── Reading text

To these mealing-stones succeeded the quern. This was a basin, or hollowed stone, with another – oviform – for grinding. The quern has survived to this day. In London, at the west end of Cheapside, by Paternoster Row, was a church, destroyed by the Great Fire of 1666, and never rebuilt, called St. Michael le Quern. It was close by Panyer Alley, so called from the baker’s basket, and a stone is still in the alley on which is sculptured a naked boy sitting on a panyer. Querns have been found in the remains of the lake dwellings in Switzerland, and in the Crannoges, or lake dwellings of Scotland and Ireland. They are still in use in out-of-the-way places in Norway, in remote districts in Ireland, and some parts of the western islands of Scotland. In the latter country, as early as 1284, an effort was made by the Legislature to supersede the quern by the water-mill, the use of the former being prohibited, except in case of storm, or where there was a lack of mills of the new species. Whoever used the quern was to ’gif the threttein measure as multer2;’ and the transgressor was to ‘time3 his hand mylnes perpetuallie.’ Querns were not always made of stone, for one made of oak was found in 1831, whilst removing Blair Drummond Moss. It is 19 in. in height by 14 in. in diameter, and the centre is hollowed about a foot, so as to form a mortar.

To sum up this notice of pre-historic bread, I may mention that at Robenhausen, Meisskomer discovered 8lbs. weight of bread, and also at Wangen has been found baked bread or cake made of crushed corn exactly similar. Of course, it has been burnt, or charred, and thus these interesting specimens have been preserved to the present day. The form of these cakes is somewhat round, and about an inch to an inch and a half thick; one small specimen, nearly perfect, is about four or five inches in diameter. The dough did not consist of meal, but of grains of corn more or less crushed. In some specimens the halves of grains of barley are plainly discernible. The under side of these cakes is sometimes flat, sometimes concave, and there appears no doubt that the mass of dough was baked by being laid on hot stones, and covered over with glowing ashes.

CHAPTER II

CORN IN EGYPT AND ASSYRIA

The ancient Egyptians had as cereals three kinds of wheat —Triticum sativa, zea and spelta; barley, Hordeum vulgare, and doura, Holcus sorghum, specimens of which may be seen in the Egyptian Gallery at the British Museum. The so-called ‘mummy-wheat’ is a fallacy, as far as its name goes; it is the Triticum turgidum compositum, cultivated in Egypt, Abyssinia, and elsewhere.

────
── Data extract

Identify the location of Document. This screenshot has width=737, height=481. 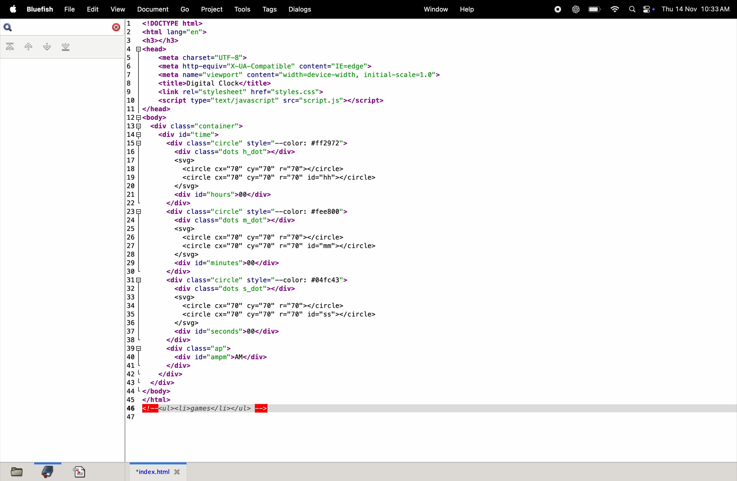
(154, 9).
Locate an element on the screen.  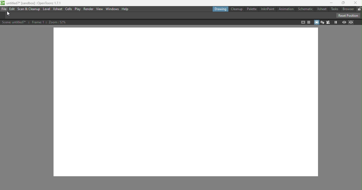
Scan & Cleanup is located at coordinates (29, 10).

────

▶ **Request A**
In the passage on querns and early bread, in what year did the Scottish Legislature try to replace the quern with the water-mill?
▶ **Request B**
Pick up the passage on querns and early bread and keep writing it from its last sentence.

▶ **Exercise result A**
1284

▶ **Exercise result B**
In this fertile land the cultivation of corn was very primitive; the sower had his seed in a basket, which he held in his left hand, or suspended it either on his arm or by a strap round his neck, and he threw the seed broadcast with his right hand. According to the paintings in the tombs, he immediately followed the plough, the light earth needing no further treatment, and the harrow, in any form, was unknown. Wheat was cut in about five months after planting, and barley in about four. We have here a representation of harvesting, showing the reaping, with the length of stubble left, and its being tied up into sheaves, or rather bundles. We next see the bundles being made into pyramidal stacks.

Here it remained until it was required for threshing, and then it was transported to the threshing floor in wicker baskets, upon asses, or in rope nets borne by two men. These threshing floors were circular level plots of land, near the field, or in the vicinity of the granary; and, the floor being well swept, the ears were laid down and oxen driven over it in order to tread out the grain, which was swept up by an attendant.

And, like their modern brethren, they were merry at their work and sang songs, several of which may be seen in the sculptured tombs of Upper Egypt. Champollion gives the following, found in a tomb at Eileithyia:

‘Thresh for yourselves (twice repeated),O oxen,Thresh for yourselves (twice repeated);Measures for yourselves,Measures for your masters.’

Sometimes the cattle were bound by their horns to a piece of wood, which compelled them to move in unison, and tread the corn regularly. But it was also threshed out by manual labour, with curious implements. The next operation was to winnow the corn, which was done with wooden shovels; it was then carried to the granary in sacks, each containing a certain quantity, which was determined by wooden measures, a scribe noting down the number as called by the tellers, who superintended its removal. Herodotus (book II., 14) says that the Egyptians trod out their corn by means of swine.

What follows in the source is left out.